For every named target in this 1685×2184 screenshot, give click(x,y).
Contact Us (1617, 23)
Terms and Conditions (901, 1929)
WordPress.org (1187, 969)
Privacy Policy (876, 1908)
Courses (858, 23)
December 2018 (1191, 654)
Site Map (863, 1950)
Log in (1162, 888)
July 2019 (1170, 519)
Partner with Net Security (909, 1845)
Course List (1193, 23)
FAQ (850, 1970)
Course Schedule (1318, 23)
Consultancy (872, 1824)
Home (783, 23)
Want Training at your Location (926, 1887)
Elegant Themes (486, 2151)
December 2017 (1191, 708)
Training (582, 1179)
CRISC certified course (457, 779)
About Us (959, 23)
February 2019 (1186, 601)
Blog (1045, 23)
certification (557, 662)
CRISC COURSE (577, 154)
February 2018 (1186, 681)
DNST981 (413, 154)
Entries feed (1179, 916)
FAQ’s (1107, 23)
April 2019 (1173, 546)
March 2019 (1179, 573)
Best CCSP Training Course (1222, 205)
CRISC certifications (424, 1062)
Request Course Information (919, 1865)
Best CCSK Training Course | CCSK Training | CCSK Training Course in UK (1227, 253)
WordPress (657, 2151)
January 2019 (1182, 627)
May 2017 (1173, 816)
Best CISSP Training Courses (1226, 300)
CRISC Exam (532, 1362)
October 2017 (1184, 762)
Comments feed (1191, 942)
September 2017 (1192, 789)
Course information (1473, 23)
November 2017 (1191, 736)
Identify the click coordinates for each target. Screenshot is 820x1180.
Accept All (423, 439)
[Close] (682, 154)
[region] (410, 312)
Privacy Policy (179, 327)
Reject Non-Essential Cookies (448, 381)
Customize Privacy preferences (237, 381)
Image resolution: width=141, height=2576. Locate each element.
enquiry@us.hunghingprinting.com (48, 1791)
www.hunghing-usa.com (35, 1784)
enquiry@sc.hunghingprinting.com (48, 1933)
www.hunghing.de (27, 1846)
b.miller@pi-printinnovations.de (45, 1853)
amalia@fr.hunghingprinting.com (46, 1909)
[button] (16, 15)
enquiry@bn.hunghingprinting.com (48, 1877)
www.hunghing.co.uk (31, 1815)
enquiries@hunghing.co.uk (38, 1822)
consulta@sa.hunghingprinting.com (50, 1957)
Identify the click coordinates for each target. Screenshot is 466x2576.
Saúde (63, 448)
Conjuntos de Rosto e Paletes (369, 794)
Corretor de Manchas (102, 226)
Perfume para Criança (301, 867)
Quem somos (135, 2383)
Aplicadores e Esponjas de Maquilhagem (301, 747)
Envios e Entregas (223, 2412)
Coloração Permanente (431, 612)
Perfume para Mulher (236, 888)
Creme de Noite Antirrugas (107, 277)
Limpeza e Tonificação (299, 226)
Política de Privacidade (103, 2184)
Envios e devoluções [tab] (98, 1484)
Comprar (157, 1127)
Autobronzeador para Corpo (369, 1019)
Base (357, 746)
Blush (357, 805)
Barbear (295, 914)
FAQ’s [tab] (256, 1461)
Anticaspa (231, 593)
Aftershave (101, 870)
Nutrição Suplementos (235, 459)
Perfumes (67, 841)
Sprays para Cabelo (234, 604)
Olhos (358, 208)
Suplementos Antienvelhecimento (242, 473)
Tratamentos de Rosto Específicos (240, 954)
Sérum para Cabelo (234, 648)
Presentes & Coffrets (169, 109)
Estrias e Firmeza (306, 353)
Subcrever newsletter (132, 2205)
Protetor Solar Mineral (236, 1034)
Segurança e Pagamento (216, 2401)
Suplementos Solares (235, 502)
= = = = = = =
■ ACTIVITY ■
Restate each record exactly as written.

■ PROBLEM SOLUTION ■
For every named target in this 1685×2184 screenshot, give click(x,y).
Contact Us (1617, 23)
Terms and Conditions (901, 1929)
WordPress.org (1187, 969)
Privacy Policy (876, 1908)
Courses (858, 23)
December 2018 (1191, 654)
Site Map (863, 1950)
Log in (1162, 888)
July 2019 (1170, 519)
Partner with Net Security (909, 1845)
Course List (1193, 23)
FAQ (850, 1970)
Course Schedule (1318, 23)
Consultancy (872, 1824)
Home (783, 23)
Want Training at your Location (926, 1887)
Elegant Themes (486, 2151)
December 2017 (1191, 708)
Training (582, 1179)
CRISC certified course (457, 779)
About Us (959, 23)
February 2019 (1186, 601)
Blog (1045, 23)
certification (557, 662)
CRISC COURSE (577, 154)
February 2018 (1186, 681)
DNST981 (413, 154)
Entries feed (1179, 916)
FAQ’s (1107, 23)
April 2019 (1173, 546)
March 2019 (1179, 573)
Best CCSP Training Course (1222, 205)
CRISC certifications (424, 1062)
Request Course Information (919, 1865)
Best CCSK Training Course | CCSK Training | CCSK Training Course in UK (1227, 253)
WordPress (657, 2151)
January 2019 (1182, 627)
May 2017 (1173, 816)
Best CISSP Training Courses (1226, 300)
CRISC Exam (532, 1362)
October 2017 (1184, 762)
Comments feed (1191, 942)
September 2017 (1192, 789)
Course information (1473, 23)
November 2017 (1191, 736)
Identify the click coordinates for each target. Screenshot is 820x1180.
Accept All (423, 439)
[Close] (682, 154)
[region] (410, 312)
Privacy Policy (179, 327)
Reject Non-Essential Cookies (448, 381)
Customize Privacy preferences (237, 381)
Image resolution: width=141, height=2576. Locate each element.
enquiry@us.hunghingprinting.com (48, 1791)
www.hunghing-usa.com (35, 1784)
enquiry@sc.hunghingprinting.com (48, 1933)
www.hunghing.de (27, 1846)
b.miller@pi-printinnovations.de (45, 1853)
amalia@fr.hunghingprinting.com (46, 1909)
[button] (16, 15)
enquiry@bn.hunghingprinting.com (48, 1877)
www.hunghing.co.uk (31, 1815)
enquiries@hunghing.co.uk (38, 1822)
consulta@sa.hunghingprinting.com (50, 1957)
Identify the click coordinates for each target. Screenshot is 466x2576.
Saúde (63, 448)
Conjuntos de Rosto e Paletes (369, 794)
Corretor de Manchas (102, 226)
Perfume para Criança (301, 867)
Quem somos (135, 2383)
Aplicadores e Esponjas de Maquilhagem (301, 747)
Envios e Entregas (223, 2412)
Coloração Permanente (431, 612)
Perfume para Mulher (236, 888)
Creme de Noite Antirrugas (107, 277)
Limpeza e Tonificação (299, 226)
Política de Privacidade (103, 2184)
Envios e devoluções [tab] (98, 1484)
Comprar (157, 1127)
Autobronzeador para Corpo (369, 1019)
Base (357, 746)
Blush (357, 805)
Barbear (295, 914)
FAQ’s [tab] (256, 1461)
Anticaspa (231, 593)
Aftershave (101, 870)
Nutrição Suplementos (235, 459)
Perfumes (67, 841)
Sprays para Cabelo (234, 604)
Olhos (358, 208)
Suplementos Antienvelhecimento (242, 473)
Tratamentos de Rosto Específicos (240, 954)
Sérum para Cabelo (234, 648)
Presentes & Coffrets (169, 109)
Estrias e Firmeza (306, 353)
Subcrever newsletter (132, 2205)
Protetor Solar Mineral (236, 1034)
Segurança e Pagamento (216, 2401)
Suplementos Solares (235, 502)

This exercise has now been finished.